When Hibernate Search is present, JBoss Seam injects a FullTextSession.

@Stateful

@Name("search")
public class FullTextSearchAction implements FullTextSearch, Serializable {
   @In FullTextSession session;
   public void search(String searchString) {
      org.apache.lucene.search.Query luceneQuery = getLuceneQuery();
      org.hibernate.Query query session.createFullTextQuery(luceneQuery, Product.class);
      searchResults = query
            .setMaxResults(pageSize + 1)
            .setFirstResult(pageSize * currentPage)
            .list();
   }
   [...]
}

Note

FullTextSession extends org.hibernate.Session so that it can be used as a regular Hibernate Session

If the Java Persistence API is used, a smoother integration is proposed.

@Stateful

@Name("search")
public class FullTextSearchAction implements FullTextSearch, Serializable {
   
   @In FullTextEntityManager em;
   public void search(String searchString) {
      org.apache.lucene.search.Query luceneQuery = getLuceneQuery();
      javax.persistence.Query query = em.createFullTextQuery(luceneQuery, Product.class);
      searchResults = query
            .setMaxResults(pageSize + 1)
            .setFirstResult(pageSize * currentPage)
            .getResultList();
   }
   [...]
}

When Hibernate Search is present, a FulltextEntityManager is injected.
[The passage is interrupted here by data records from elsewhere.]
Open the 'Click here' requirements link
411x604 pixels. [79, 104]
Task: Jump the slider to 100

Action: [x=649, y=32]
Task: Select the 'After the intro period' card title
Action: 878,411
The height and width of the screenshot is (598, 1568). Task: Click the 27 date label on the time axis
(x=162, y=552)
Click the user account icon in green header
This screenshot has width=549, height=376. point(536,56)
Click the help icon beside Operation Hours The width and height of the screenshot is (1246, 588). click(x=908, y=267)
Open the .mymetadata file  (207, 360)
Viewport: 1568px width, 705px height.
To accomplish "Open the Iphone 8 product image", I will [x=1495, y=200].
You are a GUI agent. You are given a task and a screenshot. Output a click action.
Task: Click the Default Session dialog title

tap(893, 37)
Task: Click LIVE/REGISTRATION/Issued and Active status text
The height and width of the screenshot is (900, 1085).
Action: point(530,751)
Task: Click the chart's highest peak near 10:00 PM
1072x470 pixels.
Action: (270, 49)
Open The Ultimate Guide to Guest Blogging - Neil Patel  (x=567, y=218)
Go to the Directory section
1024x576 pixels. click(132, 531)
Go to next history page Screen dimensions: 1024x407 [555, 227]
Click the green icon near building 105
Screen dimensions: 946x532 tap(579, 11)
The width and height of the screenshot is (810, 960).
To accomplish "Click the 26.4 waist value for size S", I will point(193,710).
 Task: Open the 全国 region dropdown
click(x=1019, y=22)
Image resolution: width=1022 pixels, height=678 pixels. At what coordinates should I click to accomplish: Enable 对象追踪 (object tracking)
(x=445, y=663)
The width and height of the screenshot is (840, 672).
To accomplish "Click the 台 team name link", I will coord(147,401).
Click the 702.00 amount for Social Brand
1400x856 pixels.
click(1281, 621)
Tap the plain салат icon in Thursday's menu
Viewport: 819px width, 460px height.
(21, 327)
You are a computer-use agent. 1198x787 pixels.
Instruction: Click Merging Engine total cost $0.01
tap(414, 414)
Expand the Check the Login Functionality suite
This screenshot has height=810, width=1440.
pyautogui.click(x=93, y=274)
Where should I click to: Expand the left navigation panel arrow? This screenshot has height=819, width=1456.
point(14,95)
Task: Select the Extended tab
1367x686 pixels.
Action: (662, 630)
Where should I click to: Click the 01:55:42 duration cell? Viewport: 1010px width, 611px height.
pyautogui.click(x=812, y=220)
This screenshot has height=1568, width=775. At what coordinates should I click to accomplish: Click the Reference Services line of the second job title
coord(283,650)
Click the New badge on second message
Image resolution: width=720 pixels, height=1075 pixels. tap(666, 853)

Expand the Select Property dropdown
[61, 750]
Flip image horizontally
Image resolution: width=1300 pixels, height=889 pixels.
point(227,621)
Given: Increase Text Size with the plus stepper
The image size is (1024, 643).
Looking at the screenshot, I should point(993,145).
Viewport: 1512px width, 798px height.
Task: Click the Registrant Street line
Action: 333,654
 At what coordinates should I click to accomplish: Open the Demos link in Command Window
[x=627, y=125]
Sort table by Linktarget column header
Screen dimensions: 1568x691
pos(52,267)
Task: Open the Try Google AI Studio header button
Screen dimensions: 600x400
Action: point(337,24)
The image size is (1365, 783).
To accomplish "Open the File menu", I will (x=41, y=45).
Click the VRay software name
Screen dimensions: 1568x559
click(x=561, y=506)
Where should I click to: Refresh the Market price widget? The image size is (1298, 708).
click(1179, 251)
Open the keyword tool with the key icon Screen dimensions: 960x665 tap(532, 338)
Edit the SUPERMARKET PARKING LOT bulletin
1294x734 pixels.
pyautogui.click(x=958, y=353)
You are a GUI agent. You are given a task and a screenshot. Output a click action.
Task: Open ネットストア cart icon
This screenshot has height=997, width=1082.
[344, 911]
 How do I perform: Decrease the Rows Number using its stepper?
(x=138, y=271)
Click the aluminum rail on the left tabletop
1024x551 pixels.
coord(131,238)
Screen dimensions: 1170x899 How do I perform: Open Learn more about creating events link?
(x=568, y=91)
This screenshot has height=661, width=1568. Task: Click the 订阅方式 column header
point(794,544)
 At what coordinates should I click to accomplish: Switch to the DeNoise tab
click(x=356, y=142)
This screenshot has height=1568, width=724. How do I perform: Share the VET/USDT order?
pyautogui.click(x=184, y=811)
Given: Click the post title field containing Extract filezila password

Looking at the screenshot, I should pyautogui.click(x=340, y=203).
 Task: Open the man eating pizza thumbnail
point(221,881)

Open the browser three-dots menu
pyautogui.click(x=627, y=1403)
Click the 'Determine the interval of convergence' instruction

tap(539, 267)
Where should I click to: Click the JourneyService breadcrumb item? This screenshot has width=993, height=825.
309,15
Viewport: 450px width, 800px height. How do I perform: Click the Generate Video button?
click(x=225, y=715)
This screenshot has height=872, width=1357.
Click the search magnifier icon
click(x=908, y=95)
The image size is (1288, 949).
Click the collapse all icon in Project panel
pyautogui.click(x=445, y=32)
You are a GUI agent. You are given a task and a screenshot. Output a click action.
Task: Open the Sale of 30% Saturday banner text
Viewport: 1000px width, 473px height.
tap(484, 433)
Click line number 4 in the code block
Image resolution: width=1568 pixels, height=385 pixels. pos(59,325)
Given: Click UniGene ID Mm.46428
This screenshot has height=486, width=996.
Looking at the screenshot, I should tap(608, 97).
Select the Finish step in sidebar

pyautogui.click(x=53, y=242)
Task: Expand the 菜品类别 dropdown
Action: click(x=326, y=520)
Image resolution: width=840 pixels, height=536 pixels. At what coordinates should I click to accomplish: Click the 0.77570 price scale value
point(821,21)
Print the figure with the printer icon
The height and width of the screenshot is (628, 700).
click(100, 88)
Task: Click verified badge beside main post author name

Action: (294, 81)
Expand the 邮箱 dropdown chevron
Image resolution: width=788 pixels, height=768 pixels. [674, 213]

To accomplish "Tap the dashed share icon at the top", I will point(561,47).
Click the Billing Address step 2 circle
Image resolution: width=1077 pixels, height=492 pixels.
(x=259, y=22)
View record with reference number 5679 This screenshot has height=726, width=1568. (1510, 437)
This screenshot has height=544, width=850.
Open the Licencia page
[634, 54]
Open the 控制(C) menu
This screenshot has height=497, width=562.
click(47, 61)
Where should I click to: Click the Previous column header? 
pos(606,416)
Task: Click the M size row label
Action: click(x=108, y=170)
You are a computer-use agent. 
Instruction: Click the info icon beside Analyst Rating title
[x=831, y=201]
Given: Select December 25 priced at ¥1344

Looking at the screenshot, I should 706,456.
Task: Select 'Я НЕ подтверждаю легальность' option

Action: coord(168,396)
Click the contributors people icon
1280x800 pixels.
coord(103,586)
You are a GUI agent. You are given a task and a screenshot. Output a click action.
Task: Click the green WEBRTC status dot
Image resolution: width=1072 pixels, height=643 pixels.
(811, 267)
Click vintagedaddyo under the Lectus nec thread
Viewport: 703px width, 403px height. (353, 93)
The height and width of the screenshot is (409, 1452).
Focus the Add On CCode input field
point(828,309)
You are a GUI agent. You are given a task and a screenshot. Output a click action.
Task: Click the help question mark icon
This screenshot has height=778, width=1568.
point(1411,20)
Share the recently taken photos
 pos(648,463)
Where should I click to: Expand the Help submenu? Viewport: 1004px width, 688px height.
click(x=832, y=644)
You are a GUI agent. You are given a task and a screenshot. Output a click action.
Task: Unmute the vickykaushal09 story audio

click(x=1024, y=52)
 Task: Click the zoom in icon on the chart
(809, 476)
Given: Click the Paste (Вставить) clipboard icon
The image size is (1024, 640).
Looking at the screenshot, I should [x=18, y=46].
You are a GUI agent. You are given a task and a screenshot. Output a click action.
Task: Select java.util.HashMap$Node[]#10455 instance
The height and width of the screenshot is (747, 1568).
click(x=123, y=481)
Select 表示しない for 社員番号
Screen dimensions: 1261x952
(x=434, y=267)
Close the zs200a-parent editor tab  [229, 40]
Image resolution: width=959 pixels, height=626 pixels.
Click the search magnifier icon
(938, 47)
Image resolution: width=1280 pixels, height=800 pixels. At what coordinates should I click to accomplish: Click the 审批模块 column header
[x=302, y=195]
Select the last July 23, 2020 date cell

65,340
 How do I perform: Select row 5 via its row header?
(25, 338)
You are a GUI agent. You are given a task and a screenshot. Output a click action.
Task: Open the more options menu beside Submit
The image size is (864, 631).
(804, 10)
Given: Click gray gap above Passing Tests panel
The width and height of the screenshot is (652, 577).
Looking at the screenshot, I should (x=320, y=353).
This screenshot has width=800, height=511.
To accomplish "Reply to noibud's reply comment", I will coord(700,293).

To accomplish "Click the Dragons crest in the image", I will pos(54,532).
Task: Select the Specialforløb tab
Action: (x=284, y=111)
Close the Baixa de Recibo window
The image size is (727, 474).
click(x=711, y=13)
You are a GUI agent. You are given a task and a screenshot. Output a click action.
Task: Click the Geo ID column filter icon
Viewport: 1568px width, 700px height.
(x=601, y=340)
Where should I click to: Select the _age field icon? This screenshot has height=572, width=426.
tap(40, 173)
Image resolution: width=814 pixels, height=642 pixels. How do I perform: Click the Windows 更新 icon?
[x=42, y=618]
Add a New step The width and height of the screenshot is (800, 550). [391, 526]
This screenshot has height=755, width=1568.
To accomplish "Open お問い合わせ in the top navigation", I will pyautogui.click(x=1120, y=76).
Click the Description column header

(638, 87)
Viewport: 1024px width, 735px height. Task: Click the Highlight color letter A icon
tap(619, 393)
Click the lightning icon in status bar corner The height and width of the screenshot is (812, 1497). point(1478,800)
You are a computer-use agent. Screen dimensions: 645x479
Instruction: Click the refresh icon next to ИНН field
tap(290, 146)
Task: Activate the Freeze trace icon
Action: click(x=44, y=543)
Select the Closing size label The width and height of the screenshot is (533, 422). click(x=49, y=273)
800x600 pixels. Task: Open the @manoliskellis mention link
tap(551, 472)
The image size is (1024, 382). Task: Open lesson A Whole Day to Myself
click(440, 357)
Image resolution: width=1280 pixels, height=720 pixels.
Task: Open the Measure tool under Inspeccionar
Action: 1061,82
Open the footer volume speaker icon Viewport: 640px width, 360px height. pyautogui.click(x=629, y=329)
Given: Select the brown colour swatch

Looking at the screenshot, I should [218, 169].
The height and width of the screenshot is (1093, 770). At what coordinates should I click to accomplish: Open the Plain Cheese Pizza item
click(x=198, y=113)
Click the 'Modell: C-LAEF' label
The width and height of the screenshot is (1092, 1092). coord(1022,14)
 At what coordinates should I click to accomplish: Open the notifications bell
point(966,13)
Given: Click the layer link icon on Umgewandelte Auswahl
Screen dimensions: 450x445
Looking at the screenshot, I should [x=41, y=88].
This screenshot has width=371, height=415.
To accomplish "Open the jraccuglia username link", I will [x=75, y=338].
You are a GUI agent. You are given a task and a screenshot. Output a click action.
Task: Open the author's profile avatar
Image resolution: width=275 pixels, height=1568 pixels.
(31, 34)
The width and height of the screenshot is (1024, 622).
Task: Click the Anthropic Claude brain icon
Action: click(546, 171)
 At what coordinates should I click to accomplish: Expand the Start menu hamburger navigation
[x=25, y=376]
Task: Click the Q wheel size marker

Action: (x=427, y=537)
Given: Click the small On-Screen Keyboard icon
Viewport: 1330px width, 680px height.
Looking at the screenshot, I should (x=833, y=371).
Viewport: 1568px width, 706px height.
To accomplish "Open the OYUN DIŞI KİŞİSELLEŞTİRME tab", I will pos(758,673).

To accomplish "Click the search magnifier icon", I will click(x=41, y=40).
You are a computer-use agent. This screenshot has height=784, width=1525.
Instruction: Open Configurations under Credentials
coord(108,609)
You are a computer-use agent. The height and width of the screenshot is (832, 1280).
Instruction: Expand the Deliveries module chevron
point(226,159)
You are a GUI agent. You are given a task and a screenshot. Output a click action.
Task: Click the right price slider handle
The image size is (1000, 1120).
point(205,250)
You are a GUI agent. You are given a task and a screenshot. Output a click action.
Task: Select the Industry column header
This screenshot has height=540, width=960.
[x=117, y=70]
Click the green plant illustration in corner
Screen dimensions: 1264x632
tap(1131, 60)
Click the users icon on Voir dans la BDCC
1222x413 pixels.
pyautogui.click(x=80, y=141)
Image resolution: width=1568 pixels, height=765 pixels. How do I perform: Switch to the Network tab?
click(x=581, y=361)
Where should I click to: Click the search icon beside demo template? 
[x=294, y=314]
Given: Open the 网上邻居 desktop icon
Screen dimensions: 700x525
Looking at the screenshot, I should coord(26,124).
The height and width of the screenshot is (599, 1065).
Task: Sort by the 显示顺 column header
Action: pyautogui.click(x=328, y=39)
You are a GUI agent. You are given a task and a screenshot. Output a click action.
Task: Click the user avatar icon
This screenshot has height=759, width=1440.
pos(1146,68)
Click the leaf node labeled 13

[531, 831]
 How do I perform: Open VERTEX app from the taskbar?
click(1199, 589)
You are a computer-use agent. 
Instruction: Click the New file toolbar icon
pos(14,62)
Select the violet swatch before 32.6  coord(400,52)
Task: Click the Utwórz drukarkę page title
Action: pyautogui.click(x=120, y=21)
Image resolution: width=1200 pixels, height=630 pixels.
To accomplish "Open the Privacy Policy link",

FullTextEntityManager extends EntityManager with search specific methods, the same way FullTextSession extends Session.

When an EJB 3.0 Session or Message Driven Bean injection is used (i.e. via the @PersistenceContext annotation), it is not possible to replace the EntityManager interface by the FullTextEntityManager interface in the declaration statement. However, the implementation injected will be a FullTextEntityManager implementation: downcasting is then possible.

@Stateful

@Name("search")
public class FullTextSearchAction implements FullTextSearch, Serializable {
  
   @PersistenceContext EntityManager em;
   public void search(String searchString) {
      org.apache.lucene.search.Query luceneQuery = getLuceneQuery();
      FullTextEntityManager ftEm = (FullTextEntityManager) em;
      javax.persistence.Query query = ftEm.createFullTextQuery(luceneQuery, Product.class);
      searchResults = query
            .setMaxResults(pageSize + 1)
            .setFirstResult(pageSize * currentPage)
            .getResultList();
   }
   [...]
}

Caution

For people accustomed to Hibernate Search out of Seam, note that using Search.createFullTextSession is not necessary.

Check the DVDStore or the blog examples of the JBoss Seam distribution for a concrete use of Hibernate Search.